Matthew MacFadyen – Succession
Best Supporting Actor in a Drama Series
Within seconds of Matthew MacFadyen arriving on screen as the desperate-to-please, upwardly mobile beau to Sarah Snook’s Shiv Roy on Succession, you wonder, “What is this guy’s deal?” Ten episodes of epic levels of weirdo later, I don’t think I was any closer to knowing the answer. But I’ve never had more fun trying to figure something out.
Niecy Nash – Claws
Best Actress in a Drama Series
No actor on TV is capable of moving as deftly between outlandish and devastated, fabulous and tragic, hopeful and defeated as Niecy Nash. On Claws, she may sometimes wield her fake nails as weapons, but there’s not a false note in the humanity those talons are protecting. It’s the kind of character and wild premise—nail salon owner gets entangled with the Florida mafia—that should have voters salivating. Why haven’t they caught on?
Paula Pell – Documentary Now!
Best Guest Actress in a Comedy Series
There’s a buffet of uproarious performances to choose from on this season of Documentary Now!: Cate Blanchett as a Marina Abramovic stand-in? Owen Wilson does Wild, Wild Country? Even just in the Original Cast Album: Co-Op episode, there’s John Mulaney, Richard Kind, Taran Killam, and more. But Paula Pell’s cantankerous-turned-triumphant homage to Elaine Stritch is too inspired to ignore. “I gotta go!”
Sally Phillips – Veep
Best Guest Actress in a Comedy Series
There is not one syllable that comes out of Sally Phillips’ mouth as Minna, the often-oblivious Finnish prime minister, that doesn’t have me in stitches. She’s done this reliably through the entire run of Veep, and the show was kind enough to gift us with one last awkward Minna swan song. Let us finally pay it the attention it deserves.
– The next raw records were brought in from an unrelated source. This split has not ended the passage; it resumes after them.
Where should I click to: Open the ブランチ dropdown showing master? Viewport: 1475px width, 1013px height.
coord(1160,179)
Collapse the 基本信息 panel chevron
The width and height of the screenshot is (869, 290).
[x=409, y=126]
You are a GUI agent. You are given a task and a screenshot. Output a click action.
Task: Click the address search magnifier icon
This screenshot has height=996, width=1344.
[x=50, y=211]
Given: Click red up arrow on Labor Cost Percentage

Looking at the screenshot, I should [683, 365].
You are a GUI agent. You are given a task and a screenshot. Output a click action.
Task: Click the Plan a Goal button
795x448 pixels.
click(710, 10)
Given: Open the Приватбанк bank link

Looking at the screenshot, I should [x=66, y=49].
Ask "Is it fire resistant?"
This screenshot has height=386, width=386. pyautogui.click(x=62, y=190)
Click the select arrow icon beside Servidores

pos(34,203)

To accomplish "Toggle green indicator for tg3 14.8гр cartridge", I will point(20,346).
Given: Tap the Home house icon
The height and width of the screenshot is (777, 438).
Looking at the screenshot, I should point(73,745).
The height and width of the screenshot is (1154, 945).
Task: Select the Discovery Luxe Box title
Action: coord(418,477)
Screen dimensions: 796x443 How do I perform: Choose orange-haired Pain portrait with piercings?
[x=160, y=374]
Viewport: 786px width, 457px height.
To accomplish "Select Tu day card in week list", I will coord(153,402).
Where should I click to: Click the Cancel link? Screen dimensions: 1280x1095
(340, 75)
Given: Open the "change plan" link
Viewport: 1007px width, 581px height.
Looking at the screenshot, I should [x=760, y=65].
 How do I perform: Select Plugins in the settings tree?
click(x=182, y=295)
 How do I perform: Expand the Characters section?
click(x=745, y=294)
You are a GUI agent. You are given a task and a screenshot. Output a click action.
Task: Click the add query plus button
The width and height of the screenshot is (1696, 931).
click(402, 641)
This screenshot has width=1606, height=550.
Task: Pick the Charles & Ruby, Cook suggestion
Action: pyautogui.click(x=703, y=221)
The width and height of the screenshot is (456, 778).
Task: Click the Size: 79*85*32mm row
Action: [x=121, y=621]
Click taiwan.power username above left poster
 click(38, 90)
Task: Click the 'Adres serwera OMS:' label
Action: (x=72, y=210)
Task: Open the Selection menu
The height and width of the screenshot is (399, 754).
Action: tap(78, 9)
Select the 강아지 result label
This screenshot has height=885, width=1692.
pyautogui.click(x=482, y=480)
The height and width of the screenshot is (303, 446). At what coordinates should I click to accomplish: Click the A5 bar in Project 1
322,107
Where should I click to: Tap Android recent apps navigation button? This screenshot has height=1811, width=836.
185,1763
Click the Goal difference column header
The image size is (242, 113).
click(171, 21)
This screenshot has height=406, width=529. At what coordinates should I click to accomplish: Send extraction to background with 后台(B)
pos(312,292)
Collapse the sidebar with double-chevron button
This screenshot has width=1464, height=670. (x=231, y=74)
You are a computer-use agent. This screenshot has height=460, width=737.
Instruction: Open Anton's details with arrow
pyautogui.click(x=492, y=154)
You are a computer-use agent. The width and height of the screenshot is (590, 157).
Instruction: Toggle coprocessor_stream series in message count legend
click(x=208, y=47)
Natasha Rothwell – Insecure
Best Supporting Actress in a Comedy Series
On Insecure, Natasha Rothwell does that whole “scene-stealing” thing everyone loves to praise, and does it often with only the delivery of one line. Hell, with just one look. But what makes Rothwell so damn good on the show is that it’s not just drive-by comedy. In fits and starts—and certainly with those looks—she telegraphs her character’s entire emotional journey, who she fully is. And that, among other things, is the character on TV you want to spend time with the most.
Ashton Sanders – Native Son
Best Actor in a Limited Series or Movie
This is a category where big, veteran movie stars are fawned over, and there are plenty of those for Emmy voters to consider this year: Hugh Grant, Mahershala Ali, Ian McShane, Jonah Hill, Sam Rockwell, Benicio Del Toro…) But voters would be wise to remember the Moonlight co-star’s powerful work as a young black man in Chicago reduced in a spiraling moment to a horrific act of desperation.
Molly Shannon – The Other Two
Best Supporting Actress in a Comedy Series
Molly Shannon is so good at what she does, making it look so effortless, that it might slip past you how mind-blowingly genius her acting is. There’s an episode in The Other Two, one of the hands-down funniest shows of 2019, where her character, the mother to a rising YouTube star, has an emotional breakdown that contains both the highest comedy moments and most intense dramatic notes of the year. It will leave you breathless.
Marisa Tomei – Live in Front of a Studio Audience…
Best Actress in a Limited Series or Movie
A year in this category that is blanketed in darkness and angst could use the burst of pure sunshine that is Tomei’s take on Edith Bunker during the All in the Family portion of ABC’s live broadcasts of classic Norman Lear episodes. She somehow summoned the spirit of Jean Stapleton’s batty, endearingly earnest performance and made it freshly her own, earning some of the biggest TV smiles of the year.